Voor nieuwe antibiotica wordt de verwachte rentabiliteit (bekend als Expected Net Present Value, ENPV) in de eerste fase van de klinische onderzoeken met 100% verlaagd onder een prijsmodel dat op grote schaal in de EU gehanteerd wordt. Ook bestaat er een reductie van de ENPV, hoewel in mindere mate, tijdens de volgende stadia van klinische onderzoeken. Andere medicijnen met lagere marges en/of omzet worden op een gelijksoortige manier aangetast.
De ESMT CA-analyse werd uitgevoerd in opdracht van Novartis en is gebaseerd op een unieke simulatie van het besluitvormingsproces van een representatieve farmaceutische onderneming, dat is gekalibreerd op basis van publiek beschikbare gegevens. Het model trekt conclusies uit de gesimuleerde activiteiten van het farmaceutische bedrijf, waarbij rekening wordt gehouden met parameters voor de kosten van nieuwe productontwikkeling, de waarschijnlijkheid van falen tijdens klinische onderzoeken, en de waarschijnlijkheid dat een eindproduct door reguleerders niet als duidelijk innovatief wordt gezien.

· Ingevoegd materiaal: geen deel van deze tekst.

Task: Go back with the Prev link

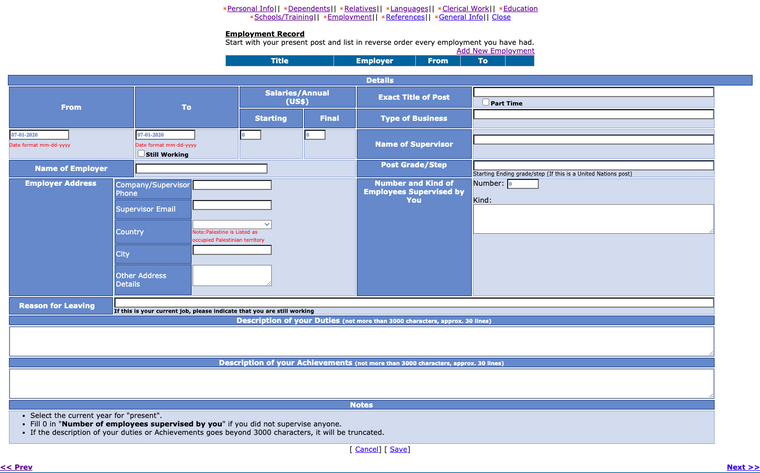Action: [x=17, y=467]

Europese regeringen gebruiken steeds vaker prijsmodellen als hulpmiddel voor kostencontrole in de openbare gezondheidssector. zij erkennen echter niet altijd de invloed die deze modellen hebben op de productwaarde, en daarmee ook op de ontwikkeling van nieuwe geneesmiddelen. External Price Benchmarking (EPB), een wijdverbreid model dat in OESO-landen wordt gehanteerd, leidt tot een verlaging van 5,7% in de farmaceutische portfoliowaarde van een representatief bedrijf in de ESMT CA-simulatie. Internal Reference Pricing (IRP), dat gehanteerd wordt in 17 lidstaten van de Europese Unie en in 3 OESO-landen, leidt tot een waardeverlies van 11,7%. Het feit dat sommige regio’s in de wereld IRP hanteren en andere EPB, maakt dit probleem alleen maar groter, omdat de interne prijzen vervolgens naar externe markten geëxporteerd worden. Hierdoor verliest de pharmaceutische portfolio in totaal 19,8% van haar waarde.

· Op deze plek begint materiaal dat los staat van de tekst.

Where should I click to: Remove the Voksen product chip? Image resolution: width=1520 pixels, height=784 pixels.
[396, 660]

Alle vormen van prijsregulering, in vergelijking met marktgebaseerde prijzen, leiden er waarschijnlijk toe dat projecten minder waard worden en de hoeveelheid beschikbare middelen voor R&D activiteiten omlaag gaat. Indien prijzen lager zijn dan de marktwaarde, zowel in het geval van IRP als IPB, betekent dit dat er minder geld beschikbaar is voor investering in nieuwe producten. IRP kan leiden tot het falen van een productlancering bij één op de tien producten, waarvan de helft hoog innovatief is. Dit komt door het feit dat IRP innovatieve medicijnen die onlangs gelanceerd zijn kan groeperen met medicijnen waarvan de patentduur verlopen is of op het punt staat te verlopen. Dit leidt ertoe dat de levenscyclus van innovatieve geneesmiddelen verkort wordt, zodat er een veel lagere prikkel voor innovatie onstaat.

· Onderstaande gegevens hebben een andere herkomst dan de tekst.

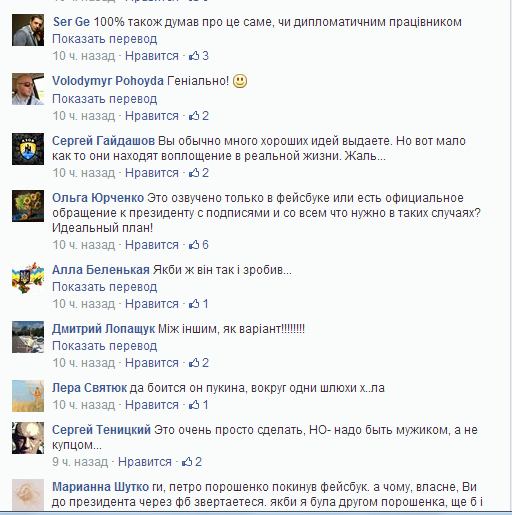Open likes on Дмитрий Лопащук's comment
512x515 pixels.
coord(199,363)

Bovendien prefereren huidige prijsmodellen vaak farmaceutische ‘breakthrough’ (baanbrekende) innovaties boven ‘follow-on drugs’, of stapsgewijze verbeteringen. Bijvoorbeeld, in een vorm van IRP die in 2004 in Duitsland geïntroduceerd werd, hebben de later-in-class drugs altijd de relevante first-in-class drug als prijsreferentie gehad, zelfs als ze nieuwe en gunstige kenmerken vertoonden. Dit kan tot gevolg hebben dat er een ander idee van “innovatie” bestaat voor patiënten en apothekers. Een statine-geneesmiddel kan bijvoorbeeld opnieuw worden ontwikkeld om minder neveneffecten te hebben of gunstiger te zijn voor een bepaalde groep van patiënten. Hoewel dit voor de patiënt een innovatieve ontwikkeling kan zijn, is het niet noodzakelijkerwijze genoeg voor de reguleerder om ook daadwerkelijk een gunstige prijsregulering toe te passen. Het rapport geeft daarom ook de noodzaak aan om zowel de ‘first in class’ als de ‘best in class’ producten te ondersteunen, in plaats van vanuit regelgevend gezichtspunt slechts onderscheid te maken tussen ‘breakthrough’ producten en al het andere.